Cytogenetics involves the examination of chromosomes to identify structural and numerical abnormalities. Chromosomes of a dividing human cell can be analyzed clearly from the sample collected from various sources:
Peripheral Venous Blood
Following few days of cell culture, chromosomes are fixed, spread on microscope slides, and stained. The staining methods for routine analysis allows each of the chromosomes to be individually identified. The distinct bands of each chromosome revealed by staining allow for analysis of the chromosomal structure.
There are different types of chromosomal studies offered, such as:
Karyotyping (Analysis of all 46 chromosomes for anomalies)
A way of viewing the entire genome of an individual. It can visualize individual cells and individual chromosomes. The study can microscopically look for abnormalities such as loss or gain of entire chromosomes, translocations of all or part of an arm of one chromosome to another or more subtle changes in banding patterns associated with various genetic syndromes.
Fluorescent In Situ Hybridization ( FISH )

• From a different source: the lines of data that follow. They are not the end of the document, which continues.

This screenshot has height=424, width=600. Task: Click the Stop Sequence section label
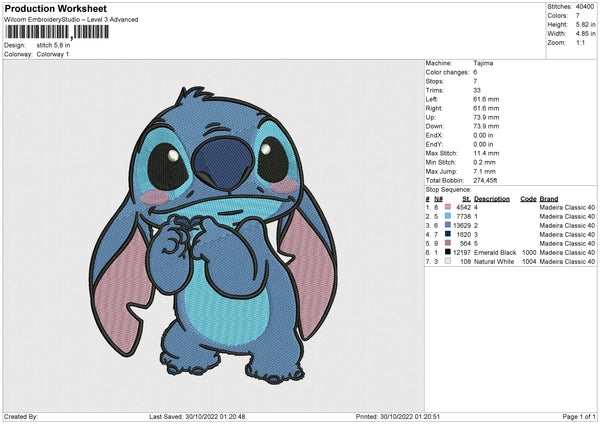coord(448,189)
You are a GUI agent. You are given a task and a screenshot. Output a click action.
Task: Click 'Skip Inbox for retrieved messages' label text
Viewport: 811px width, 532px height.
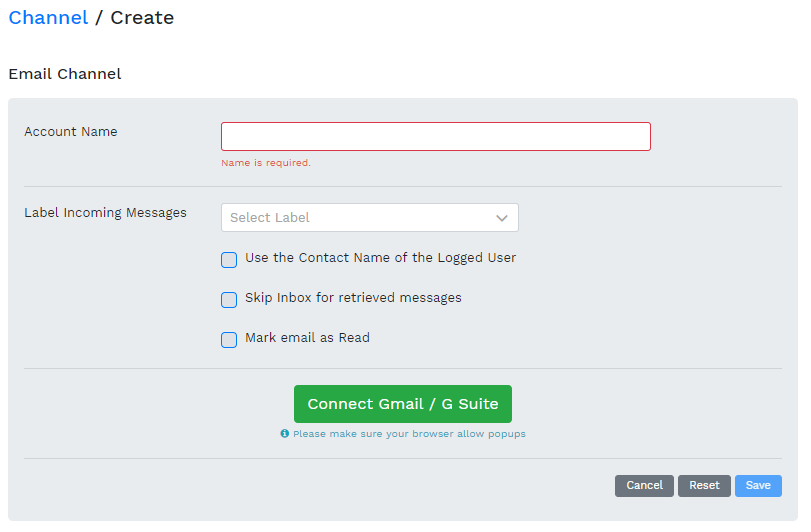pyautogui.click(x=353, y=298)
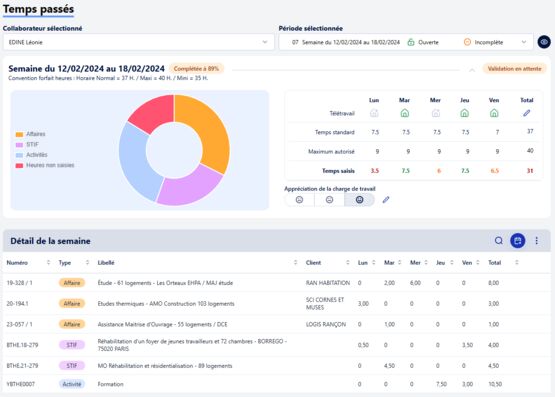Toggle Wednesday télétravail house icon
555x397 pixels.
pos(436,113)
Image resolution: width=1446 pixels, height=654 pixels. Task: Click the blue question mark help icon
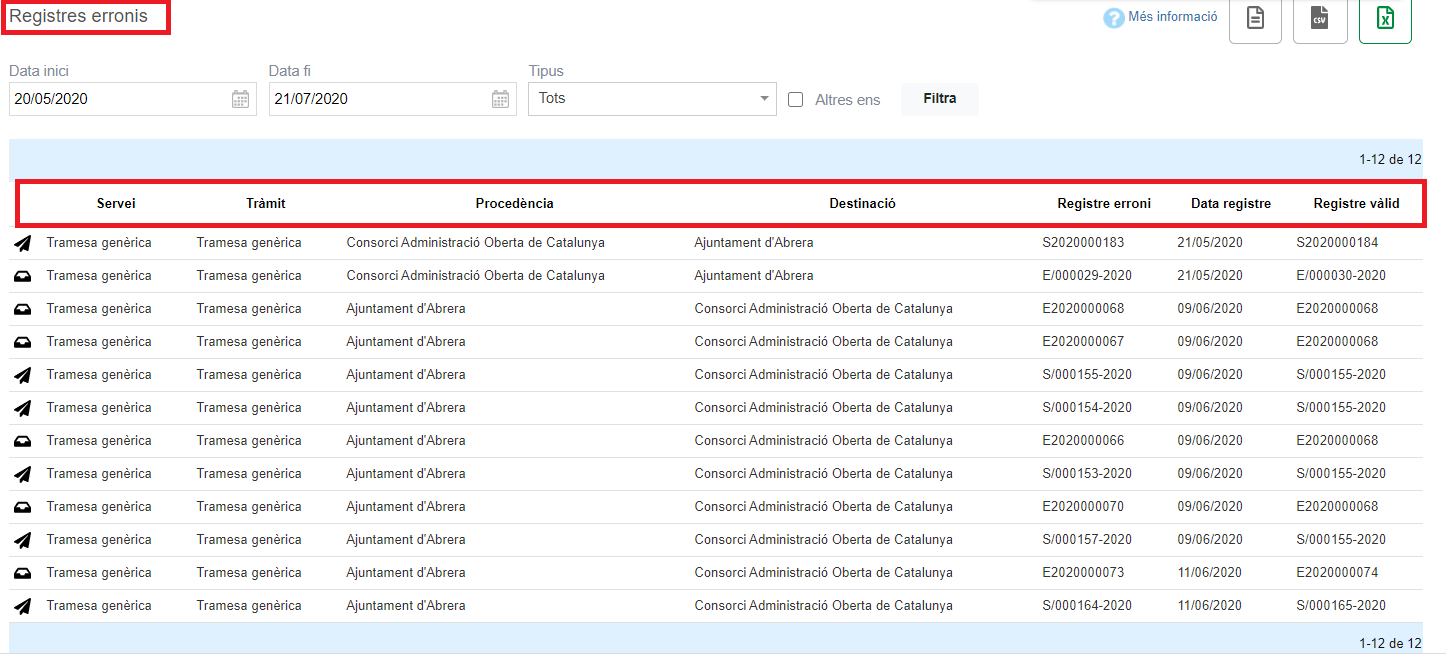[x=1113, y=18]
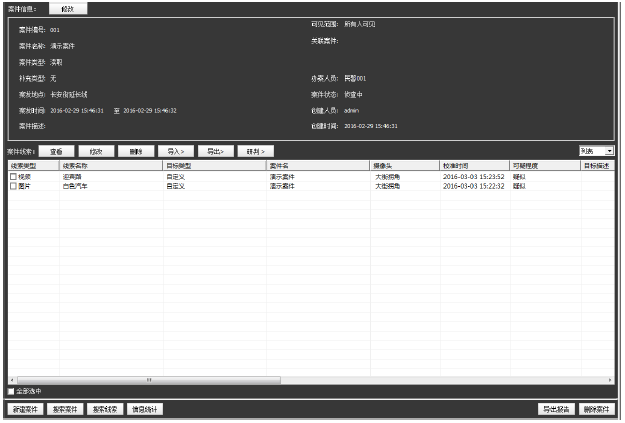Click 删除 button in clue toolbar
The width and height of the screenshot is (625, 423).
(x=135, y=150)

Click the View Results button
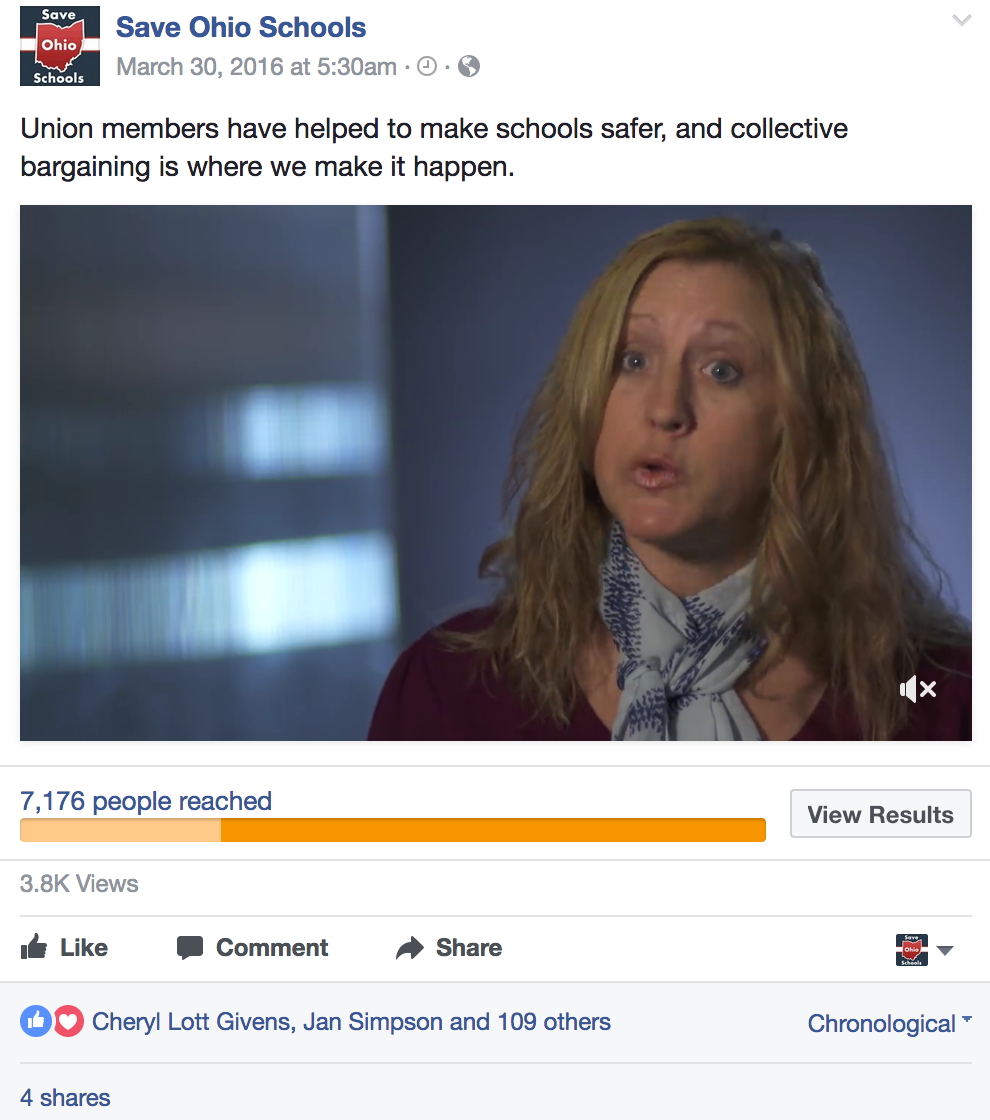pos(881,814)
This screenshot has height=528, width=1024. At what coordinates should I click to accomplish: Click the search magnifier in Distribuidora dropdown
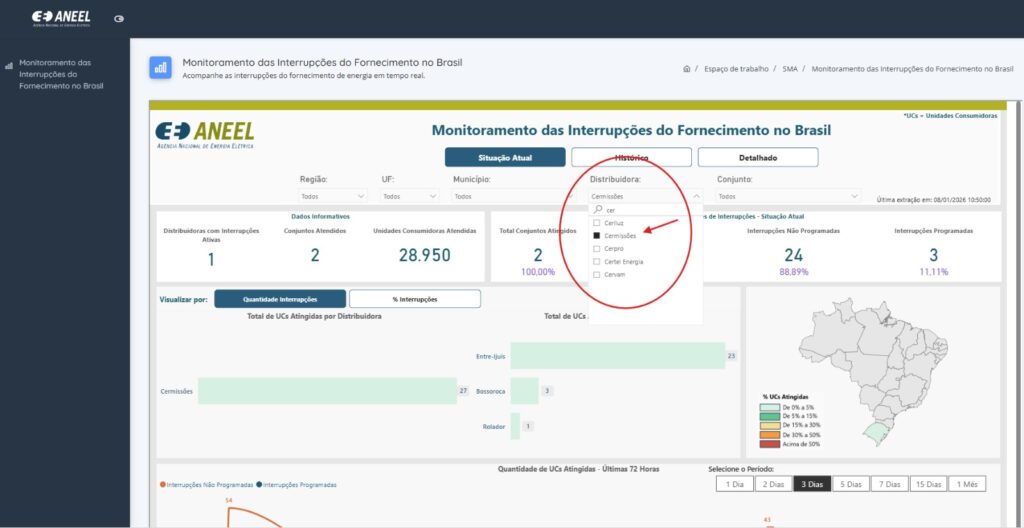598,210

Involves the hybridization of fluorescently labeled specific DNA sequence probes with patient DNA, and the subsequent microscopic detection of the presence, absence, abnormal copy number, or pathological location of a given fluorescence signal. The availability of specific locus probes for many known genetic defects has greatly increased the accuracy of detection of microdeletion and duplication syndromes.